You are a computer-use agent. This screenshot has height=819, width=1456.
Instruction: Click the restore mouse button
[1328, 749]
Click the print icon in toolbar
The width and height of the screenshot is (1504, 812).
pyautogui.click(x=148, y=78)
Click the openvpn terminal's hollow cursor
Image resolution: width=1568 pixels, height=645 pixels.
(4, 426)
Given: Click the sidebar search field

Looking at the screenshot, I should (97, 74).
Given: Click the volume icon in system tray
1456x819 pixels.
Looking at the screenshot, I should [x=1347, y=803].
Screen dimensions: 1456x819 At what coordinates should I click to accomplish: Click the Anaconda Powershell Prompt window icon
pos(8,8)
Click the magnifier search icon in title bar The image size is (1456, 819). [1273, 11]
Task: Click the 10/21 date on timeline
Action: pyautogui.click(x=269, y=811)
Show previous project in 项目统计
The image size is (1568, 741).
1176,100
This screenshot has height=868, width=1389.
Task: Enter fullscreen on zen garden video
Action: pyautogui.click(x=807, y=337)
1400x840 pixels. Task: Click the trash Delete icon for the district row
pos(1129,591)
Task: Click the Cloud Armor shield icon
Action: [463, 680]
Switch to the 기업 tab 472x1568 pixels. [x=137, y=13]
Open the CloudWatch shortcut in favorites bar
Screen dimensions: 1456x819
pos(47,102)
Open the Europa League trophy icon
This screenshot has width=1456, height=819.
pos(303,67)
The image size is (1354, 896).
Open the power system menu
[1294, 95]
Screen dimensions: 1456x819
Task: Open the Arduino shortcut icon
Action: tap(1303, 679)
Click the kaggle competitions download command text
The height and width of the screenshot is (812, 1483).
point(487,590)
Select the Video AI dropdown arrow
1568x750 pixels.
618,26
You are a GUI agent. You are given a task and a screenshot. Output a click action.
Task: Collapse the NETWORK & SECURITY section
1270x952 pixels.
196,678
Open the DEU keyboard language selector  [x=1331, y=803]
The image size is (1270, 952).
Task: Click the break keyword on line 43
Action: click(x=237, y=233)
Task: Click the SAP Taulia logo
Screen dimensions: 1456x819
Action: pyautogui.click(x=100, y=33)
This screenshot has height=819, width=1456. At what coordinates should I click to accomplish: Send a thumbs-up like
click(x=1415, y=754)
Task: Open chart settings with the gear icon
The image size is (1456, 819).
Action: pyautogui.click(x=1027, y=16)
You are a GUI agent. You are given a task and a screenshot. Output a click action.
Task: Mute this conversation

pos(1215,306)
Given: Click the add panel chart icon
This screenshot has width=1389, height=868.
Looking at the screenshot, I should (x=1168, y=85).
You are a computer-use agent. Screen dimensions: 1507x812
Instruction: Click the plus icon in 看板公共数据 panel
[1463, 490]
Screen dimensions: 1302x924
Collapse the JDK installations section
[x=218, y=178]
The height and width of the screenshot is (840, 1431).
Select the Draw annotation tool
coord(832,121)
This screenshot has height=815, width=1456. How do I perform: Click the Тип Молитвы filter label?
══════
The line containing "Collapse the JDK installations section" begins the span, and the last line of the records above ends it. Return that span exactly, and nothing outside it.

Answer to this exercise >>
Collapse the JDK installations section
[x=218, y=178]
The height and width of the screenshot is (840, 1431).
Select the Draw annotation tool
coord(832,121)
This screenshot has height=815, width=1456. How do I perform: Click the Тип Молитвы filter label?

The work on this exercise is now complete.